The objective of this thesis is to understand the influence of each parameter on dynamic precipitation, covering a wide range of parameters and implementing a quantitative characterisation of the precipitation state. These quantitative data will be useful for developing a predictive model. Small-angle X-ray scattering (SAXS) experiments were performed in situ during tensile tests to quantify the evolution of precipitate distributions during deformation for different temperatures, strain rates, and initial precipitation states. These results were supplemented by transmission electron microscopy (TEM) observations, atomic probe tomography (APT) experiments, and differential scanning calorimetry (DSC) experiments. The effect of dynamic precipitation was studied for two industrial alloys: AA7449 (Al-Zn-Mg-Cu) and AA2219 (Al-Cu). This allowed the influence of deformation to be compared for two different precipitation systems.

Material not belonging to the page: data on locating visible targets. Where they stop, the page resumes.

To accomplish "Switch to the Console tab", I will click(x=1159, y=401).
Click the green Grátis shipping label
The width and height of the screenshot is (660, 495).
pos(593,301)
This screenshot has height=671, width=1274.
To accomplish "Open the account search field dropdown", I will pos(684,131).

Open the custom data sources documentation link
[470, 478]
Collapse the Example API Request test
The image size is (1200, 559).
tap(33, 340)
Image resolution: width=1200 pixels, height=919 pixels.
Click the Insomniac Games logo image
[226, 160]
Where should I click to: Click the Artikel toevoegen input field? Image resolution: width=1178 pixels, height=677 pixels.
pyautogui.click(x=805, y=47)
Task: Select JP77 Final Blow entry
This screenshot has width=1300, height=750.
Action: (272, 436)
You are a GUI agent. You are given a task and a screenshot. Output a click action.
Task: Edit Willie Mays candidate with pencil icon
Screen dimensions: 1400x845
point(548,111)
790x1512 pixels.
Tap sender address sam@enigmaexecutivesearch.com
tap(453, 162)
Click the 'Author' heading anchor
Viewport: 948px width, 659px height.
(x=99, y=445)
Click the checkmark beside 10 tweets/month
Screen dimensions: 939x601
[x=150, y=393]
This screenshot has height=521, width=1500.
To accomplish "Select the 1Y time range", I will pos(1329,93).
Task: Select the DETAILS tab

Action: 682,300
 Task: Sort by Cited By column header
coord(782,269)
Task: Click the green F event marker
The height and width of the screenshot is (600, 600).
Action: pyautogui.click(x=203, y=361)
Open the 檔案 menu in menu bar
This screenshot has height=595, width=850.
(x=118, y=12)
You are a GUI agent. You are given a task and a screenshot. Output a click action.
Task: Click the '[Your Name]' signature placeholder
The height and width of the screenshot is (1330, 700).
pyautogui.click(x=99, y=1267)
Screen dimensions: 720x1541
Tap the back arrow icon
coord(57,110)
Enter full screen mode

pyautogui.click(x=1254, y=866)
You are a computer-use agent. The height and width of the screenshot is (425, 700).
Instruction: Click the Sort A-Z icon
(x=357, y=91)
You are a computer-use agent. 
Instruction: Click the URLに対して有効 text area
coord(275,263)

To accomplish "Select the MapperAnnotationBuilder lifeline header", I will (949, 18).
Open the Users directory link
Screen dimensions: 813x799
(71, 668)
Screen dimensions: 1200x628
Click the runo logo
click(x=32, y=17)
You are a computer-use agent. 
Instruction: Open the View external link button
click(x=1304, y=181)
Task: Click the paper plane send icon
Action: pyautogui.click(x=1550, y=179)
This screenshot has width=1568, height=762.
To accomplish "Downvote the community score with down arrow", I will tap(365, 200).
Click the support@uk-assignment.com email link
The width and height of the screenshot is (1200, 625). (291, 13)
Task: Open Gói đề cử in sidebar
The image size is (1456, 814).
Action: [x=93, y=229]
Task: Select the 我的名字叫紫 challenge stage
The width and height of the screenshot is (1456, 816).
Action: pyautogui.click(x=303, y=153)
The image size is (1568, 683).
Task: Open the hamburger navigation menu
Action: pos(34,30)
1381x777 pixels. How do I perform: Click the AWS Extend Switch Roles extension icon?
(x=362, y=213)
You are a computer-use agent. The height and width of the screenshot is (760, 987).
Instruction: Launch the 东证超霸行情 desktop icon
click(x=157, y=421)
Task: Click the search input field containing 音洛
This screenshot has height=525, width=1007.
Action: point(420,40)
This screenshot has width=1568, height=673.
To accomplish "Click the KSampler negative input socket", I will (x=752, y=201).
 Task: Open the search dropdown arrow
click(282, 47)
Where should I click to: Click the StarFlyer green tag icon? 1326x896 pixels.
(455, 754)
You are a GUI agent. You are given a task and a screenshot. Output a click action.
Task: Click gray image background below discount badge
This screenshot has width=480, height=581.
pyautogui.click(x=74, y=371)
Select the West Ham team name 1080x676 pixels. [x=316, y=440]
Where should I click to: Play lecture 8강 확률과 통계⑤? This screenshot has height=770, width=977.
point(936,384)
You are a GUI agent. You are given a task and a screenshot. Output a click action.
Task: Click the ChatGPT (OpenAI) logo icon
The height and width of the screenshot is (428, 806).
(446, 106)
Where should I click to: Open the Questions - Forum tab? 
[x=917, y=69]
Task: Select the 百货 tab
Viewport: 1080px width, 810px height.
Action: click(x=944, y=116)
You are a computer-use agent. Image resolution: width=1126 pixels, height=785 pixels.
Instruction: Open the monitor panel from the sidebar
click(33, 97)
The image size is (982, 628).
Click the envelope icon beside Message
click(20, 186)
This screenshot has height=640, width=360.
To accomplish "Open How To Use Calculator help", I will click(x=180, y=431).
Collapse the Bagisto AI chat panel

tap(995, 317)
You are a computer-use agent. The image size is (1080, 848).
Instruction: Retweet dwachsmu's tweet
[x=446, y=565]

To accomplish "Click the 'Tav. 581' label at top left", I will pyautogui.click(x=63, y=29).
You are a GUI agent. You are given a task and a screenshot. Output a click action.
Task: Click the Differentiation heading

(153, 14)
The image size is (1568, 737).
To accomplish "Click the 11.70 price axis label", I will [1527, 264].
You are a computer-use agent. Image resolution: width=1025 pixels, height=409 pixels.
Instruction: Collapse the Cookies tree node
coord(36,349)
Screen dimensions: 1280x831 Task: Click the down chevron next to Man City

This study revealed that deformation of an unstable precipitation state at the deformation temperature considered significantly accelerates the precipitation kinetics for both alloys studied. This effect is explained by the excess vacancies produced during the non-conservative displacement of jogs during plastic deformation. This acceleration is greater when deformation is applied during precipitation than when it is applied before ageing. If more stable precipitation states are deformed, dynamic dissolution is initially observed, which is due to the shearing of precipitates by dislocations. Competition between dynamic dissolution and dynamic precipitation is highlighted. This competition depends on the temperature and strain rate. The effects of dynamic precipitation and dynamic dissolution are incorporated into a precipitation model, allowing the competition between these two phenomena to be reproduced.